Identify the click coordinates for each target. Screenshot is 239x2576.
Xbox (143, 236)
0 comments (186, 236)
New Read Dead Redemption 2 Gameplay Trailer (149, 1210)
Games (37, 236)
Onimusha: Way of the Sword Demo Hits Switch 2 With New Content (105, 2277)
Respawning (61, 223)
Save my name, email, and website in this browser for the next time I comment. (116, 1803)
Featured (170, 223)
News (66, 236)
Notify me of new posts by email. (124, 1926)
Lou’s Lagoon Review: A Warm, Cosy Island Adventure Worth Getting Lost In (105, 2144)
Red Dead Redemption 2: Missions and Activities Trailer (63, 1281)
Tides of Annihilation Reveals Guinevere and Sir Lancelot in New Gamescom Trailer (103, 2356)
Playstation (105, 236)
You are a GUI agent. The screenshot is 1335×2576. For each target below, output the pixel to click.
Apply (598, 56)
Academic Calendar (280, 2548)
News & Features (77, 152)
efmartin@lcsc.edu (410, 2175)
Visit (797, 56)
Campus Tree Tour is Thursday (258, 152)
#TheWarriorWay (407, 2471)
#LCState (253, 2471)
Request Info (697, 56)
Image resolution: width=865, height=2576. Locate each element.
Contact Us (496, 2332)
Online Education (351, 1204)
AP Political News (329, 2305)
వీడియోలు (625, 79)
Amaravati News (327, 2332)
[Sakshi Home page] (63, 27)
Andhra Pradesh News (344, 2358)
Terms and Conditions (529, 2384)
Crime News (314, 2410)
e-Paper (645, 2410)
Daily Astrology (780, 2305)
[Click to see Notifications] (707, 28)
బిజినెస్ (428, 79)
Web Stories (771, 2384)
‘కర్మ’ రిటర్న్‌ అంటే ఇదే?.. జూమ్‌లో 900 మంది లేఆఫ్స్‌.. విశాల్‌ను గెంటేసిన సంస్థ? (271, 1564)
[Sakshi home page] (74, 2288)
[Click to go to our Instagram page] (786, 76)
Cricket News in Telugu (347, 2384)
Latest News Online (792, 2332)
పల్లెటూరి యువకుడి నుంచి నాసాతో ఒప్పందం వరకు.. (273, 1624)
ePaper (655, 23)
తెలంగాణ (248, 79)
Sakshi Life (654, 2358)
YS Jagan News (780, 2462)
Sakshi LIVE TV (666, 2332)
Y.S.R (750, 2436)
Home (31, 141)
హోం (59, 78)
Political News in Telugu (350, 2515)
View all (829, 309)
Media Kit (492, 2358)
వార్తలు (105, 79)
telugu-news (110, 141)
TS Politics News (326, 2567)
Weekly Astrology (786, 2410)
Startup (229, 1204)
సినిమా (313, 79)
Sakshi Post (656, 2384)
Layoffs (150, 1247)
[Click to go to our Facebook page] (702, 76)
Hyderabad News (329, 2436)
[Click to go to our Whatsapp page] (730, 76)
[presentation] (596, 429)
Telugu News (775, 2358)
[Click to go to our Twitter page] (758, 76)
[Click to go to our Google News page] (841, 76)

* [Task item]: Restate each record exactly as written.

* [Answer for the task]:
Identify the click coordinates for each target. Screenshot is 239x2576.
Xbox (143, 236)
0 comments (186, 236)
New Read Dead Redemption 2 Gameplay Trailer (149, 1210)
Games (37, 236)
Onimusha: Way of the Sword Demo Hits Switch 2 With New Content (105, 2277)
Respawning (61, 223)
Save my name, email, and website in this browser for the next time I comment. (116, 1803)
Featured (170, 223)
News (66, 236)
Notify me of new posts by email. (124, 1926)
Lou’s Lagoon Review: A Warm, Cosy Island Adventure Worth Getting Lost In (105, 2144)
Red Dead Redemption 2: Missions and Activities Trailer (63, 1281)
Tides of Annihilation Reveals Guinevere and Sir Lancelot in New Gamescom Trailer (103, 2356)
Playstation (105, 236)
You are a GUI agent. The screenshot is 1335×2576. For each target below, output the pixel to click.
Apply (598, 56)
Academic Calendar (280, 2548)
News & Features (77, 152)
efmartin@lcsc.edu (410, 2175)
Visit (797, 56)
Campus Tree Tour is Thursday (258, 152)
#TheWarriorWay (407, 2471)
#LCState (253, 2471)
Request Info (697, 56)
Image resolution: width=865, height=2576. Locate each element.
Contact Us (496, 2332)
Online Education (351, 1204)
AP Political News (329, 2305)
వీడియోలు (625, 79)
Amaravati News (327, 2332)
[Sakshi Home page] (63, 27)
Andhra Pradesh News (344, 2358)
Terms and Conditions (529, 2384)
Crime News (314, 2410)
e-Paper (645, 2410)
Daily Astrology (780, 2305)
[Click to see Notifications] (707, 28)
బిజినెస్ (428, 79)
Web Stories (771, 2384)
‘కర్మ’ రిటర్న్‌ అంటే ఇదే?.. జూమ్‌లో 900 మంది లేఆఫ్స్‌.. విశాల్‌ను గెంటేసిన సంస్థ? (271, 1564)
[Sakshi home page] (74, 2288)
[Click to go to our Instagram page] (786, 76)
Cricket News in Telugu (347, 2384)
Latest News Online (792, 2332)
పల్లెటూరి యువకుడి నుంచి నాసాతో ఒప్పందం వరకు.. (273, 1624)
ePaper (655, 23)
తెలంగాణ (248, 79)
Sakshi Life (654, 2358)
YS Jagan News (780, 2462)
Sakshi LIVE TV (666, 2332)
Y.S.R (750, 2436)
Home (31, 141)
హోం (59, 78)
Political News in Telugu (350, 2515)
View all (829, 309)
Media Kit (492, 2358)
వార్తలు (105, 79)
telugu-news (110, 141)
TS Politics News (326, 2567)
Weekly Astrology (786, 2410)
Startup (229, 1204)
సినిమా (313, 79)
Sakshi Post (656, 2384)
Layoffs (150, 1247)
[Click to go to our Facebook page] (702, 76)
Hyderabad News (329, 2436)
[Click to go to our Whatsapp page] (730, 76)
[presentation] (596, 429)
Telugu News (775, 2358)
[Click to go to our Twitter page] (758, 76)
[Click to go to our Google News page] (841, 76)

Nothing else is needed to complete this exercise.